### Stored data
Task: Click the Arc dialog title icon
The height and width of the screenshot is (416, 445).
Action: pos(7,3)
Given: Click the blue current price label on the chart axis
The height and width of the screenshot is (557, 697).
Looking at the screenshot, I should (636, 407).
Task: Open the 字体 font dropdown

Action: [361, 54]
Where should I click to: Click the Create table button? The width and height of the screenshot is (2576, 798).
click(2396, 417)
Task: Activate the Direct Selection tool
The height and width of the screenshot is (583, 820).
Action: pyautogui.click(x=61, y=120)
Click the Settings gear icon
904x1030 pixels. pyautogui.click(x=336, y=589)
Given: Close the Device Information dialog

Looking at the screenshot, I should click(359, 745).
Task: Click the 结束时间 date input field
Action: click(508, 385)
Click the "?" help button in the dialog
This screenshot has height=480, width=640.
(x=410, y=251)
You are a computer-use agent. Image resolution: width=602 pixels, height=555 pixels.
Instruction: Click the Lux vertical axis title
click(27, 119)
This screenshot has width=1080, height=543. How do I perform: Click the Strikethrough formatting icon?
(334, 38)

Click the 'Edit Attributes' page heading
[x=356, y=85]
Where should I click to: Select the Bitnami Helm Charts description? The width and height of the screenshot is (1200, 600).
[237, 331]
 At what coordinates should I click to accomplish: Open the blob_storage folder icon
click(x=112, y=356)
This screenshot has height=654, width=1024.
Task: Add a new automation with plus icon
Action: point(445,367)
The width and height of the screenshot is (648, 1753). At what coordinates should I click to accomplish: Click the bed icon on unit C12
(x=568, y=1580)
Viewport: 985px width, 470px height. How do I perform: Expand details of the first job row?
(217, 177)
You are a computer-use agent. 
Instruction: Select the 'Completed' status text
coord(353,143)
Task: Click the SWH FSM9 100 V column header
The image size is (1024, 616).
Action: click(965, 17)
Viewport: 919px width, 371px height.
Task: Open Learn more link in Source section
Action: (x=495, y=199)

### YOUR TASK
Your answer should be each line of the data that contains the word "agent", copied as it stands.

### RESULT OF THE TASK
You are a computer-use agent. Image resolution: width=602 pixels, height=555 pixels.
You are a computer-use agent. 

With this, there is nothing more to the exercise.